Congressman James Langevin has made cybersecurity his central concern. And passage of significant legislation looks like it's finally in reach.

House and Senate leaders have indicated that they'll bring bills to the floor sometime in April. In the House, that means a package of three bills, including one that Langevin co-sponsored with Congressman Dan Lungren, a California Republican.

The Senate, meanwhile, is expected to pass a comprehensive bill authored by Senator Joe Lieberman, a Connecticut independent, and Senator Susan Collins, a Maine Republican - though Senator John McCain, an Arizona Republican, is making a push for a watered-down bill, arguing that the Lieberman-Collins measure would put too much of a burden on industry.

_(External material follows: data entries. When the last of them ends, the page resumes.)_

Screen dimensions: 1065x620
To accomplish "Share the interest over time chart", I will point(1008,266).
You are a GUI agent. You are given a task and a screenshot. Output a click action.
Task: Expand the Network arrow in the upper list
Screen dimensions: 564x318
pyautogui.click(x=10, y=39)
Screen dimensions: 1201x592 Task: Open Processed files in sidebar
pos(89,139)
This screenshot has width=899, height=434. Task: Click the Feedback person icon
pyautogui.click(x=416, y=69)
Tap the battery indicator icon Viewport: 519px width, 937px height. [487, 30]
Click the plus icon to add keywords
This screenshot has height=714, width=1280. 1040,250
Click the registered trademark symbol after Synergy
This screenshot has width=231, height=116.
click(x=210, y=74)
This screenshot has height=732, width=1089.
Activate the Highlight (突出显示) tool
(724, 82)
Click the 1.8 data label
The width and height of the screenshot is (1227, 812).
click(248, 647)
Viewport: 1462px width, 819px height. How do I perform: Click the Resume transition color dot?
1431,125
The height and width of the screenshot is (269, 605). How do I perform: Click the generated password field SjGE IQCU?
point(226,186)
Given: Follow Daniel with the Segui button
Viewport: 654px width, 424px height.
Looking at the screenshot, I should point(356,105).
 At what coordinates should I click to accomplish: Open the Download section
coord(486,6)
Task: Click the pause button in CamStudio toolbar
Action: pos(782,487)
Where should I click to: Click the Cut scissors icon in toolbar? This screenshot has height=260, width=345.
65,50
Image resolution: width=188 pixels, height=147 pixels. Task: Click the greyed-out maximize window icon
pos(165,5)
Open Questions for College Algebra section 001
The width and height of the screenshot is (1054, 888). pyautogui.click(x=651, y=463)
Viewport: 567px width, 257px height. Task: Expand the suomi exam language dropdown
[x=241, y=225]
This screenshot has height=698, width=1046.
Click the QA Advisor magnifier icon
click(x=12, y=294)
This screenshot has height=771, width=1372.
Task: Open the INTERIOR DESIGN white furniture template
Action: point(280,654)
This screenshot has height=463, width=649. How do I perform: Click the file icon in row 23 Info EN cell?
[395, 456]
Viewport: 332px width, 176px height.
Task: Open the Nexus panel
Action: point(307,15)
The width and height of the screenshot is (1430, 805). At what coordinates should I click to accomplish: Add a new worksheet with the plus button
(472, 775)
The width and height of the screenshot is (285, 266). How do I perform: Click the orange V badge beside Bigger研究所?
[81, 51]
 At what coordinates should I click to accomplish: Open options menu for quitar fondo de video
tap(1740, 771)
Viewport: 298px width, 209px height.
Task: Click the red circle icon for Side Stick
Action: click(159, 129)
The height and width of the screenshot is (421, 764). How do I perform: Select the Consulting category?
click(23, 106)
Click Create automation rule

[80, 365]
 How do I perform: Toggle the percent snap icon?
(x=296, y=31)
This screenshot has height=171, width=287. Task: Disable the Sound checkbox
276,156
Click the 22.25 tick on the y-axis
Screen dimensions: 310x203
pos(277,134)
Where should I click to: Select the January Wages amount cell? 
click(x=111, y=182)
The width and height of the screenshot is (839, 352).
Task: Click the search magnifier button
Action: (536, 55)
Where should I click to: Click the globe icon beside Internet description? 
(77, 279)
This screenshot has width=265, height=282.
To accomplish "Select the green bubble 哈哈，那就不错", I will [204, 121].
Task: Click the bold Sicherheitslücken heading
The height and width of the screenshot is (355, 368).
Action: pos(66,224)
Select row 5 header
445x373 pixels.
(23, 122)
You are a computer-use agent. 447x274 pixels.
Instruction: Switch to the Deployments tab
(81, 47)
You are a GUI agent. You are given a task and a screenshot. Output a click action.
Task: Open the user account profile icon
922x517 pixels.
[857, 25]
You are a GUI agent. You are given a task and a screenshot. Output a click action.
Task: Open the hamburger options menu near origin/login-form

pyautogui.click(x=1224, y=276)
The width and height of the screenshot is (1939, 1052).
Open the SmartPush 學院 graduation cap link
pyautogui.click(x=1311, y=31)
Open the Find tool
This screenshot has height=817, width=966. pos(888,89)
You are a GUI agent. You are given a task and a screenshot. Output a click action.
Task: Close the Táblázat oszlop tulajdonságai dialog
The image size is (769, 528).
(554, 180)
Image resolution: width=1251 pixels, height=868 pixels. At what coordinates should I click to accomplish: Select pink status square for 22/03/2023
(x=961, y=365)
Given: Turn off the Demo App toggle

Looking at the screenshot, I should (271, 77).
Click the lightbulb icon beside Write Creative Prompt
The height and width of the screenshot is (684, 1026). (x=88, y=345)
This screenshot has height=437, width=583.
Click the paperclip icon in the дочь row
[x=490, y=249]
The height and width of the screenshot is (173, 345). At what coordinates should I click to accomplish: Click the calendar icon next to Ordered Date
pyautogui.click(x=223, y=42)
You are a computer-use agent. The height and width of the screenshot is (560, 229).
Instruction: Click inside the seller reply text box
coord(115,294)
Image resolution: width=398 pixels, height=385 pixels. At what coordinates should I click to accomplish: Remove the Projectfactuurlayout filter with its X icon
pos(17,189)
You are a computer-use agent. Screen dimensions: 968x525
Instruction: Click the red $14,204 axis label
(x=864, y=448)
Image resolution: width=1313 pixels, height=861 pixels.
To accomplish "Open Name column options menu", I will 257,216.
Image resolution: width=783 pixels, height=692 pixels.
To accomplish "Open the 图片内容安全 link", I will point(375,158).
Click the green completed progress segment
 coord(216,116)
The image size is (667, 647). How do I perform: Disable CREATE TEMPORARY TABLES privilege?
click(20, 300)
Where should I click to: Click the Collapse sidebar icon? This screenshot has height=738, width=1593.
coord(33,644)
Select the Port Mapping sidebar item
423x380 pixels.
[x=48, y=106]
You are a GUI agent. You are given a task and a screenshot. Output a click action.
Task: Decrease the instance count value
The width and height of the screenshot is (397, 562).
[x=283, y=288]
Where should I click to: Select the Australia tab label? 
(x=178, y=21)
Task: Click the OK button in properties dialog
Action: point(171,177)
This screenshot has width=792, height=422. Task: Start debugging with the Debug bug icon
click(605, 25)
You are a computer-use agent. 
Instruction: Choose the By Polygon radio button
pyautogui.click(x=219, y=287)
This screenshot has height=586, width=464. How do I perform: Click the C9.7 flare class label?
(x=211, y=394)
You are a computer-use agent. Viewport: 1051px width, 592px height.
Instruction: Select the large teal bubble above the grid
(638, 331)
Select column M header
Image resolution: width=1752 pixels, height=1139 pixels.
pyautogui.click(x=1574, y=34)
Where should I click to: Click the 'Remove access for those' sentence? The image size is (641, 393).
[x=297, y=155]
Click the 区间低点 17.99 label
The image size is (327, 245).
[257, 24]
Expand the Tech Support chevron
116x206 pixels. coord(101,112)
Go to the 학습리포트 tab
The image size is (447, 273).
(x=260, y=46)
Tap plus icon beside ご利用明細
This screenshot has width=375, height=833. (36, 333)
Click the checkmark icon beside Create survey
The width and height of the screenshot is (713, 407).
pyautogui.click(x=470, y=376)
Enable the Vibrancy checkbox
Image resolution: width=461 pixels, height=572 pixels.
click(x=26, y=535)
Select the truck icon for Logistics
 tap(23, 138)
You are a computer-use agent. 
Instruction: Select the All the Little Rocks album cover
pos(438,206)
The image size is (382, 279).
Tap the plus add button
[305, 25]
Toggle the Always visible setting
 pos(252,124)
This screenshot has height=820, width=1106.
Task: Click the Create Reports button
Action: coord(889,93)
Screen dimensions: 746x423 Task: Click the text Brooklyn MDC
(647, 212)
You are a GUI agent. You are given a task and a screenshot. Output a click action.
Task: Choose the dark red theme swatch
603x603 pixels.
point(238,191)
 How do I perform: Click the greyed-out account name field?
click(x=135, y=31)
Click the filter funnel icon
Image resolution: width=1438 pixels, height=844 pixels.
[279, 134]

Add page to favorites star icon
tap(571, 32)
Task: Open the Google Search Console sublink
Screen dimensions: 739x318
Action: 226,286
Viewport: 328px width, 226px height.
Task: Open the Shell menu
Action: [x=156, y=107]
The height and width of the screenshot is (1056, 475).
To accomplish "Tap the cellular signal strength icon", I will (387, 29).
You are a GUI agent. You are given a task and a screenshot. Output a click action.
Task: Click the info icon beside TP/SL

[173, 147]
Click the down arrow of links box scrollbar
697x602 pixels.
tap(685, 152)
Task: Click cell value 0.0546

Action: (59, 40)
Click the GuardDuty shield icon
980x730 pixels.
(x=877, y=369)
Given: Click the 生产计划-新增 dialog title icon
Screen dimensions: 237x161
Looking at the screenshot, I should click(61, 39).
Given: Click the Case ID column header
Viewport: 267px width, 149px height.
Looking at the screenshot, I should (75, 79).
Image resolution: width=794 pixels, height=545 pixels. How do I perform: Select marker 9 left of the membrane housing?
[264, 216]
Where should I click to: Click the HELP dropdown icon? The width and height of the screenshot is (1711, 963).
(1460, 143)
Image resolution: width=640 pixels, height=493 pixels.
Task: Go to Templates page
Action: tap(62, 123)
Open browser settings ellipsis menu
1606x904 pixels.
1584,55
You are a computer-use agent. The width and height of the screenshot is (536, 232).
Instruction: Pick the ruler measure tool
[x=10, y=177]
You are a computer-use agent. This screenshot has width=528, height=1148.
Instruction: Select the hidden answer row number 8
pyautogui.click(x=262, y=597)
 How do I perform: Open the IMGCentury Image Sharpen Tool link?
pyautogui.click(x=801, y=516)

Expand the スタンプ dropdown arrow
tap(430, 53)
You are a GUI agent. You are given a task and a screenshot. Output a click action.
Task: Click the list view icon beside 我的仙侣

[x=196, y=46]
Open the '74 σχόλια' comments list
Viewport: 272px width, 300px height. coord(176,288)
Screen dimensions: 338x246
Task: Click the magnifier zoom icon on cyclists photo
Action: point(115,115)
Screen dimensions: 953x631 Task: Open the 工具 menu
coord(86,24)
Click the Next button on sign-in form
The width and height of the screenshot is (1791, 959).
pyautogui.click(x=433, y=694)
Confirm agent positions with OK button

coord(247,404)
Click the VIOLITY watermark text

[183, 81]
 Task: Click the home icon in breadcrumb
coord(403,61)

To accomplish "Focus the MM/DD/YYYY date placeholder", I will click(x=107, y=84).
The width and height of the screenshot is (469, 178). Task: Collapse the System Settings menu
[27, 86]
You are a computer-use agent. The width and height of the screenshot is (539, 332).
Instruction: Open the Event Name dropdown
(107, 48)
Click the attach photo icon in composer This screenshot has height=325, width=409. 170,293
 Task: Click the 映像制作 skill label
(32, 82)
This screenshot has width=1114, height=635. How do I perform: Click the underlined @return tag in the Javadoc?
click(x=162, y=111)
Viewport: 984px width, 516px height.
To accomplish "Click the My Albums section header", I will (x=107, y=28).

"Senator McCain's bill, quite frankly, misses the point," Langevin told me in an interview this afternoon. "Critical infrastructure is incredibly vulnerable."

One of the biggest cybersecurity concerns is that a terrorist will shut down the power grid, crippling the country's economy. That grid, of course, is controlled by the private sector. And the utilities have been unwilling to invest big money in defending against what it considers an unlikely attack.

The central conflict between Democrats and Republicans has been how much to require of industry. And if legislation passes both houses, that will surely be the central sticking point in conference committee negotiations.

Langevin, though, says he is heartened to see movement in the right direction. The fight for ever-tougher utility regulation - and stiffer requirements for sharing, with government, news of cyber breaches, will be for another day, he says.